Opinión

Madrid o libertad

Adoquín madrileño. EUROPA PRESS
photo_camera Adoquín madrileño. EUROPA PRESS

MADRID ES una de las mejores ciudades que conozco para no vivir en ella. O el Madrid que yo conocía, ya no estoy seguro. Madrid era un buen rato, un planazo: voy, la absorbo y vuelvo. Vuelvo como nuevo, como si realmente hubiera aprovechado el tiempo, aunque no haya hecho nada especial, pero me vuelvo.

Para los periféricos irredentos que antes éramos bienvenidos allí, esa ciudad era como el licor café: una emboscada. Dos o tres chupitos después de cenar te cargan las pilas y te lanzan la noche, pero si te pasas siquiera por uno la has fastidiado bien, ya no hay cristo que ature. Una ciudad para bebérsela con los tragos justos.

Digo que ya no estoy seguro, han pasado muchas cosas desde la última vez. La menor de todas, una pandemia. Una nimiedad que ha afectado a todos los sitios, de ahí lo de pandemia, pero que no sé si ha cambiado a todos como a Madrid. Vista desde el hastío de las noticias y los informativos y los debates, uno tiene la sensación de que la villa se ha pasado con los chupitos de licor café. Está pesada y faltona, babosa como un borracho sin amigos que le come la oreja a todo el que se cruza mientras se cree el amo del cotarro, inconsciente de su patetismo. Es un afther, y no me gusta. A mí me gustaba Madrid, esa ciudad que acogía sin preguntas ni prejuicios, abierta y canalla, culta y paleta sin reproches, que recibía. Ahora a veces parece un sumidero, que es una manera muy distinta de recibir.

Serán, vaya usted a saber, consecuencias de su nuevo hecho diferencial, los bares. Allí, según parece, cuando uno acaba un día bien, mal o regular, tiene la enorme ventaja de poder irse a un bar a tomar unas cañas y pasar un rato con los colegas. No como en el resto del país, que nos reunimos en los bares a practicar test para el carné de conducir y para organizar las partidas de cazadores y de recolectores de la tribu para el día siguiente. A falta de bocadillos de calamares, eso es lo que nos queda, mera subsistencia.

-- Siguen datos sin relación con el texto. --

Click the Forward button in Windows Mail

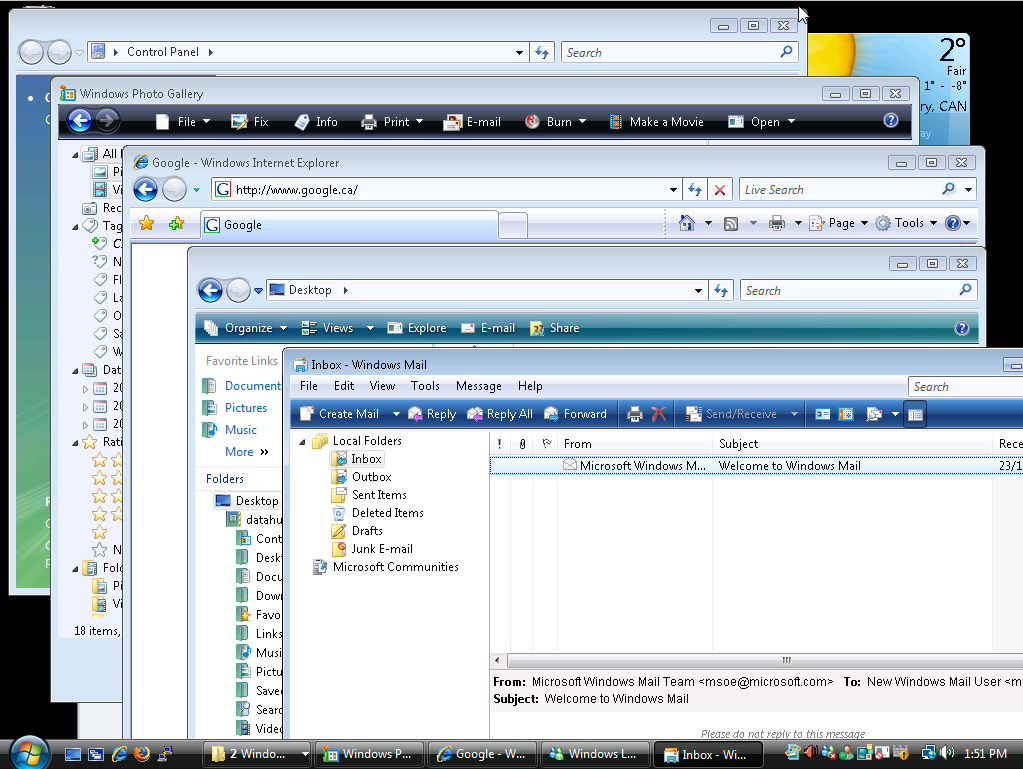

No sé exactamente cuándo Madrid pasó de ser la ciudad a la que íbamos a olvidar nuestros problemas a convertirse en nuestro problema. Es posible que fuera antes de lo que pensamos, solo que quisimos seguir siendo condescendientes, generosos en el recuerdo, y al final se nos ha ido de las manos. O a lo mejor no, quizás es solo desde hace un rato y aún hay marcha atrás. De lo que estoy convencido es de que, fuera cuando fuera, todo empeoró cuando la cuadrilla de pueblerinos que siempre dieron lustre a la capital se creyeron que ya se habían sacudido el pelo de la dehesa y decidieron que Madrid es España. La única España posible.

Igual hasta tienen razón, desde la perspectiva de la periferia se hace difícil de entender lo que está pasando allí sin aceptar que Madrid es España. España como problema, quiero decir, como metáfora orgullosa y trágica de aquel país sombrío que llevamos décadas, o mejor siglos, tratando de reconducir, de reorganizar, de redecorar para que todos pudiéramos sentirnos más o menos cómodos. Quién nos iba a decir a estas alturas que el problema del nacionalismo en España iba a ser el centro.

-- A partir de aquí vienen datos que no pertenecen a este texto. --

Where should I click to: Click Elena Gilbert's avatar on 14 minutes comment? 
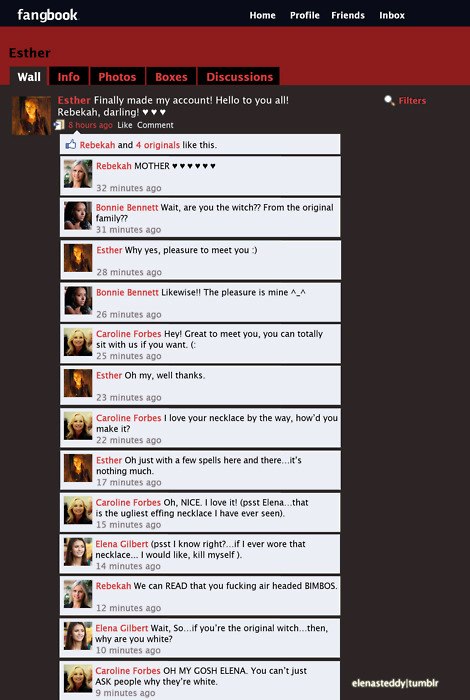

Madrid es uno de los mejores lugares que conozco para no votar: hay tantos candidatos a los que me gustaría no votar que cuando lo pienso me crea hasta ansiedad. Enseguida se me pasa, me relajo en cuanto recuerdo que es mentira, que Madrid solo es Madrid, aunque esté atravesando una crisis casi adolescente, de pajillas y acné, de amores para siempre que duran dos días, de pataletas y arrepentimientos. Pese a lo que nos quieren hacer creer los medios madrileños, antes llamados nacionales, muy poco va a cambiar para el resto de España pase lo que pase en las elecciones madrileñas. Si acaso, algún efecto colateral interno en algún partido. Los demás estamos a otras cosas.

Y, pese a todo, los demás sí que nos jugamos algo: recuperar aquel Madrid en el que nos sentíamos cómodos, aquel chute de vida, aquella ciudad que por un instante hacía que confiases en el futuro de la España de la que escapabas. Aquel Madrid humilde, vanidoso, acogedor y arrogante, libre, y no el sumidero casposo y excluyente que parece ser ahora. Porque España cada vez es menos Madrid.